É inevitável falar da acusação criminal que enfrenta sobre a alegada tentativa de corromper um polícia em troca de livre passagem entre concelhos em pleno Estado de Emergência. Em que ponto está esse processo?
Não quero falar sobre este assunto porque os meus advogados não me permitem. Agora, uma coisa que sei é que posso passar licenças desde o início da pandemia porque sou empresário, por isso não estou a perceber o problema. Corrupção? Uma garrafa de rum? Isto é tão cómico que até dá vontade de rir.
Depois desta acusação se tornar pública começou a falar-se — vozes nas redes sociais, cronistas, comentadores — sobre o facto de tudo isto surgir numa altura em que o Ljubomir criticava duramente o Governo sobre a forma negativa como estava a gerir a situação do seu setor. Quase se sugeria que uma coisa só existia por causa da outra. O que acha disso?
“Coincidências”? “Democracia”? “Crime”? Esta é a minha resposta.

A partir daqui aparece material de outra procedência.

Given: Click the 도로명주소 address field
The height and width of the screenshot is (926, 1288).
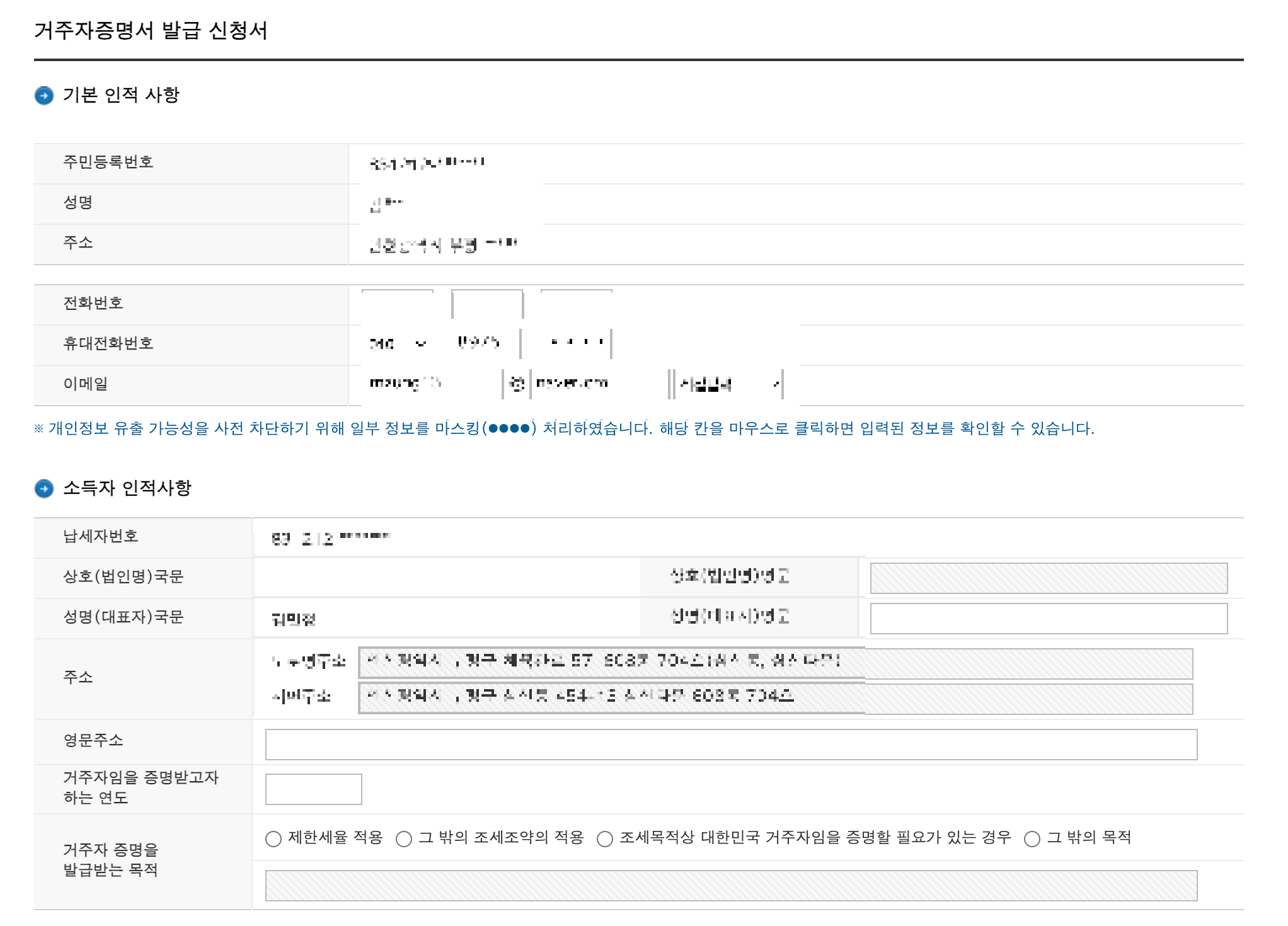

Neste momento ainda é um pouco incerto falar-se de futuro. Mesmo assim, como é que vê o seu?
Eu sou um gajo de objetivos por isso, depois de ganhar a primeira estrela, tenho de ir para a segunda. É assim que demonstras qualidade… O que mais vai acontecer no futuro? Ou sou preso ou continuo a lutar até morte.